本研究的主要目的是制备一种三聚氰胺苯胺甲醛泡沫(一种MAF共聚物),其通过三聚氰胺、苯胺和甲醛的缩合反应获得,具有较低的水敏感性和不燃性。此外,为了获得更好的机械强度、隔热和隔音性能,将制备有机粘土增强的MAFF复合材料确定为次要目标。对于泡沫的合成,采用了微波辐射技术,该技术具有反应更快、产率和纯度高以及固化时间缩短等优点,并与加热技术一起使用,研究了有机粘土含量对泡沫结构和织构性能以及隔热和机械稳定性的影响。用不同有机粘土含量制备的纯三聚氰胺甲醛泡沫(MFF)、三聚氰胺苯胺甲醛泡沫(MAFFF)和三聚氰胺苯胺甲醛 - 有机粘土纳米复合泡沫(MAFOCFs)通过高分辨率透射电子显微镜(HRTEM)、傅里叶变换红外光谱(FTIR)、扫描电子显微镜(SEM)和X射线衍射(XRD)技术进行了表征。从光谱和显微镜分析中观察到,随着粘土含量的增加,有机粘土薄片可以在树脂基体中剥离而变化不大。此外,据确定,被认为作为桥梁进入主聚合物网络的苯胺甲醛导致了聚合物基体的织构变化,并且有机粘土增强也影响了这些变化。

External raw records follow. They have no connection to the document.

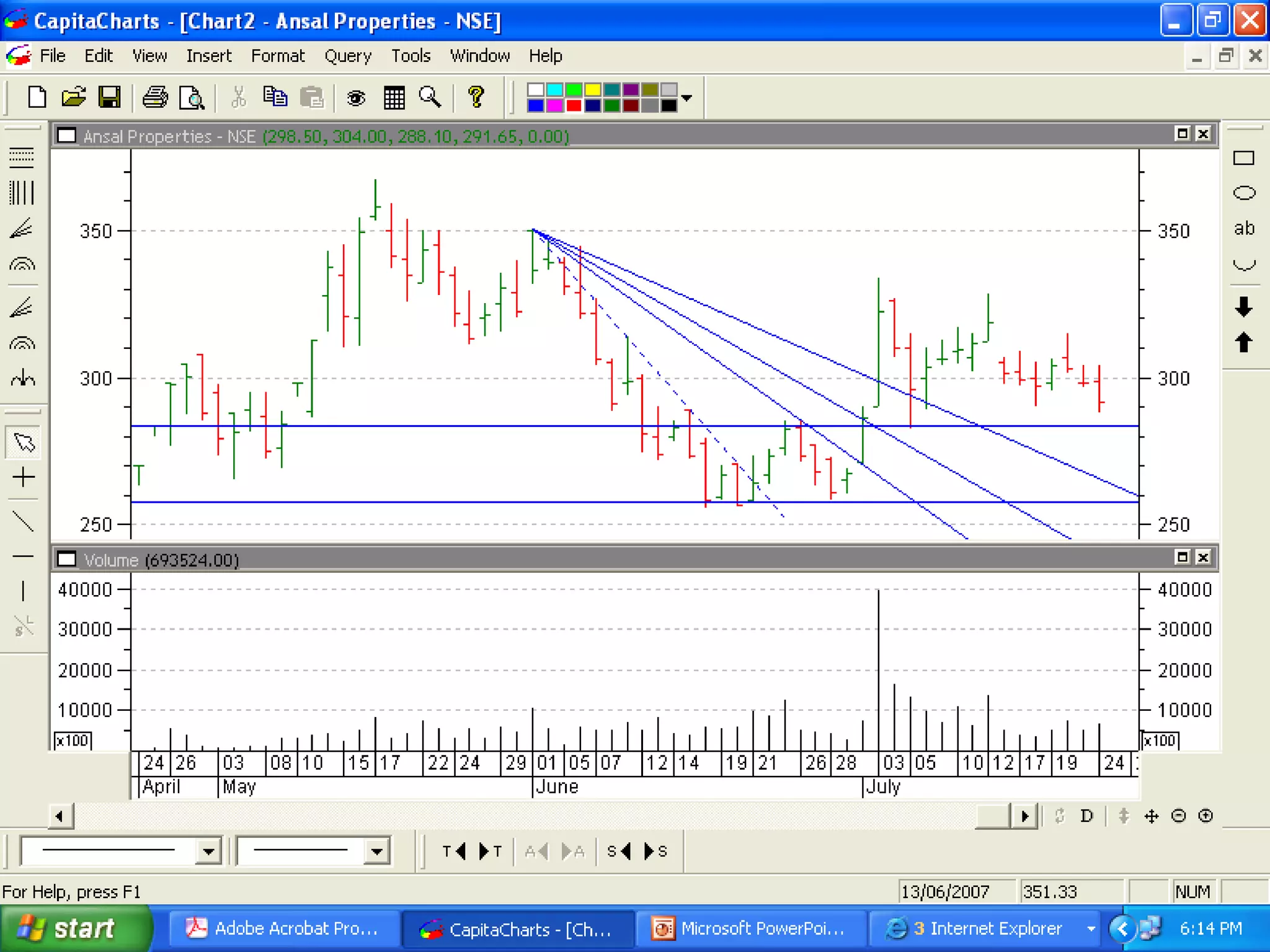
Task: Expand the color palette dropdown arrow
Action: [686, 98]
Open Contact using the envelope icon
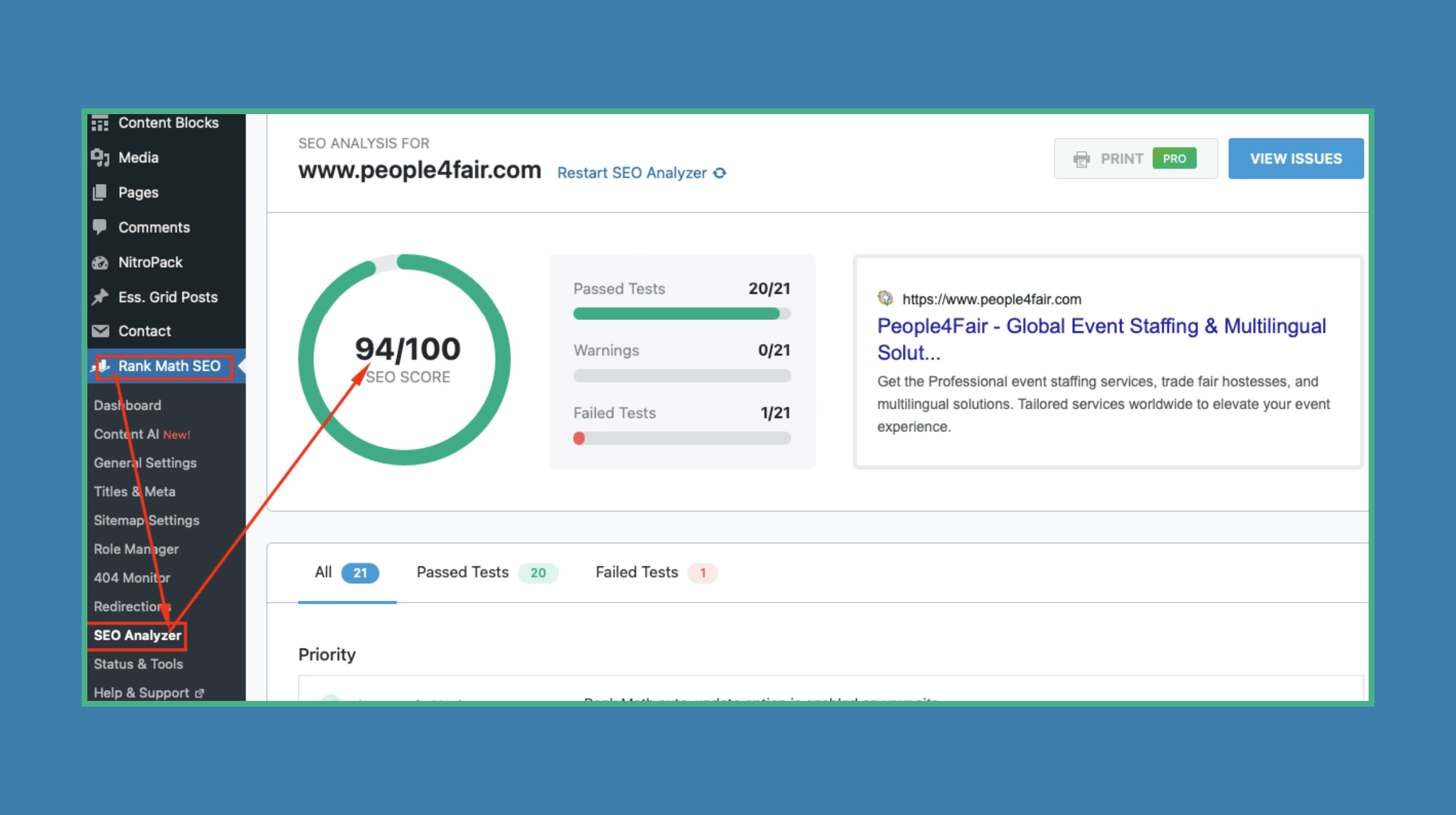 coord(100,331)
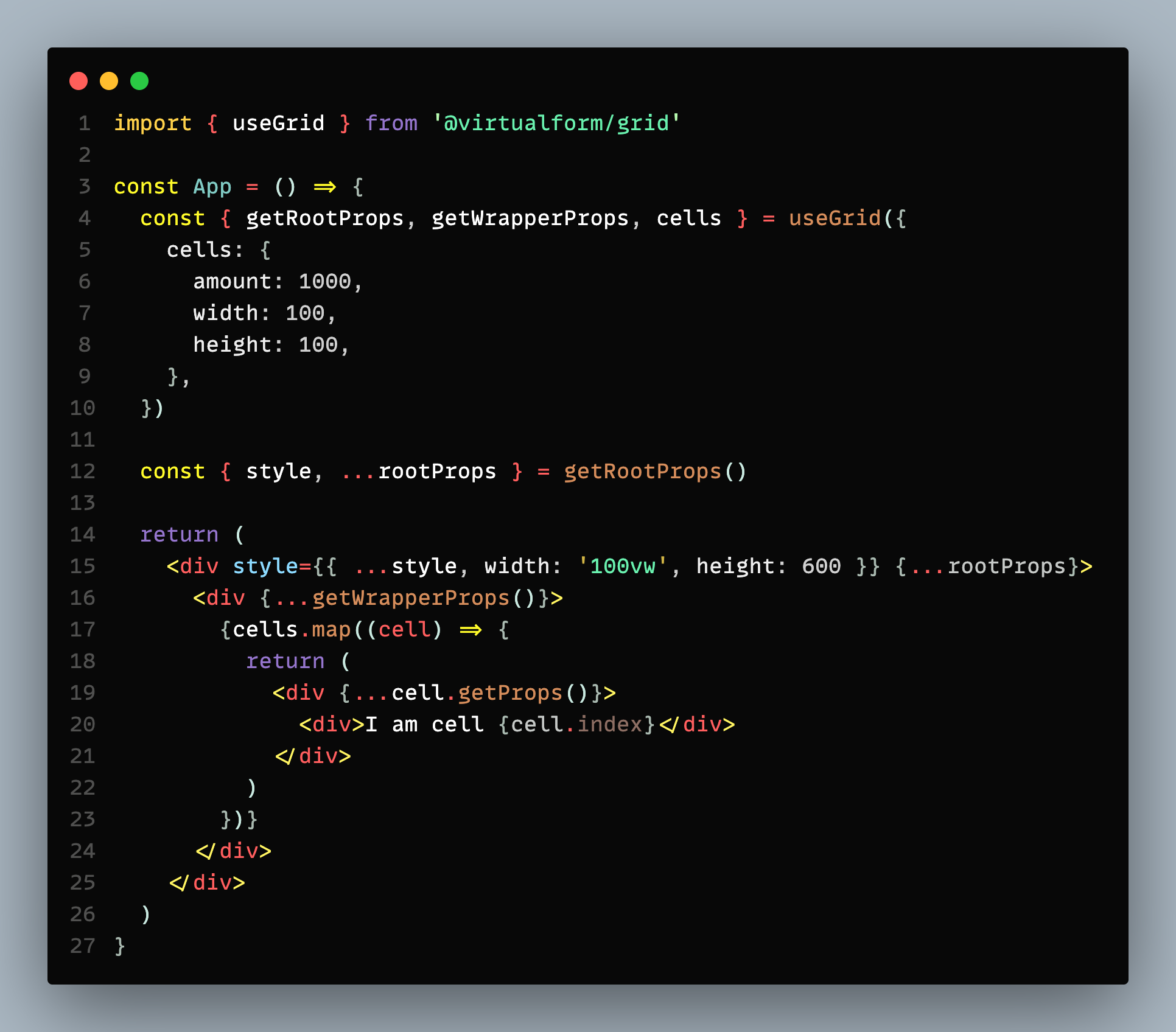Viewport: 1176px width, 1032px height.
Task: Click the useGrid call on line 4
Action: pos(834,218)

尽管在高有机粘土含量的MAFOCF5泡沫中获得了最高抗压强度(0.40 MPa),但确定纳米复合材料的抗压强度尽管其堆积密度低但总体上相当高。在制备的有机粘土含量为0.30%的纳米复合材料(MAFOCF2)中,测量到抗压强度为0.33 MPa,导热系数为0.051。对于纯聚合物和复合材料,堆积密度、导热系数和抗压强度值的大小顺序为MFF > MAFOCF1 > MAFOCF5 > MAFOCF6 > MAFF > MAFOCF3 > MAFOCF2 > MAFOCF4;MFF > MAFF > MAFOCF6 > MAFOCF5 > MAFOCF1 > MAFOCF4 > MAFOCF3 > MAFOCF2以及MAFOCF5 > MAFOCF4 > MAFOCF2 > MAFF > MAFOCF6 > MFF > MAFOCF1 > MAFOCF3。结果表明,抗压强度和导热系数值均表明有机粘土含量为0.20 wt%的纳米复合泡沫可能是一种有前途的新型隔热材料。